Les employés de Hyundai Motor en Corée du Sud ont entamé, vendredi, la première grande grève de l'entreprise en dix ans, ce qui accentue les tensions du travail chez le constructeur automobile et ses fournisseurs.
La grève est centrée sur les négociations stagnantes au sujet des salaires, le syndicat exigeant des âges de départ à la retraite supérieurs, des protections contre les pertes d'emplois liées à l'intelligence artificielle et à l'automatisation, ainsi que des prime garanties. Les employés de Hyundai demandent également des garanties selon lesquelles les postes seront préservés alors que l'entreprise prévoit d'augmenter l'utilisation de robots humanoïdes à partir de 2028.
La grève d'un jour concerne le personnel de Hyundai, sa société sœur Kia et de nombreux fournisseurs, soulignant un malaise généralisé sur le marché du travail en Corée du Sud. Les mouvements de grève partiels depuis fin juillet ont déjà perturbé la production, selon Yonhap News, qui évalue les pertes à 55 200 véhicules d'une valeur de 1,67 milliard de dollars.

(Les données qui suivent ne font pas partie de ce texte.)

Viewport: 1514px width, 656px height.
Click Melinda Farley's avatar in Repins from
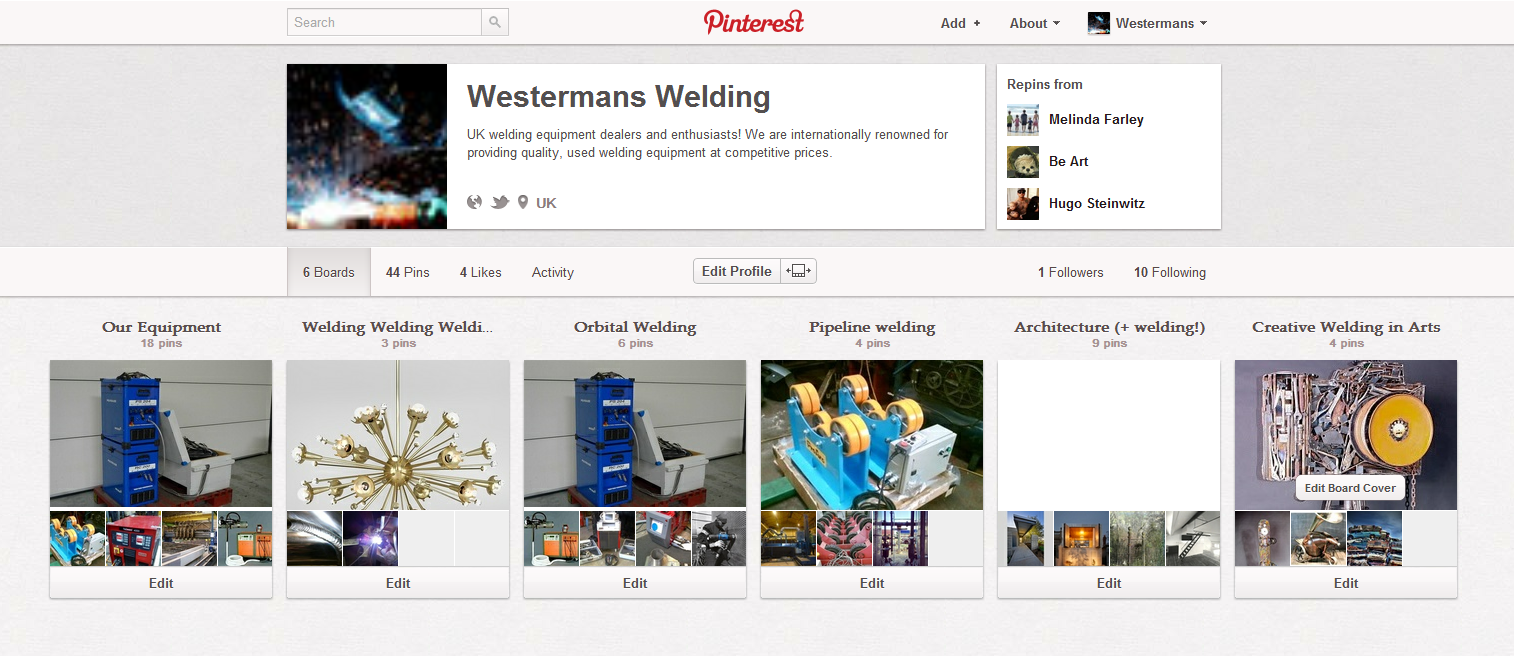(1023, 119)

Le syndicat reste ouvert à la reprise des négociations, mais a averti qu'il procédera à de nouvelles actions industrielles si la direction ne présente pas de propositions concrètes. Hyundai a affirmé qu'il continuait de privilégier le dialogue pour résoudre le différend.
La grève souligne les frictions croissantes entre le travail et l'automatisation dans l'industrie automobile de Corée du Sud, un secteur essentiel pour l'économie du pays, qui repose sur les exportations.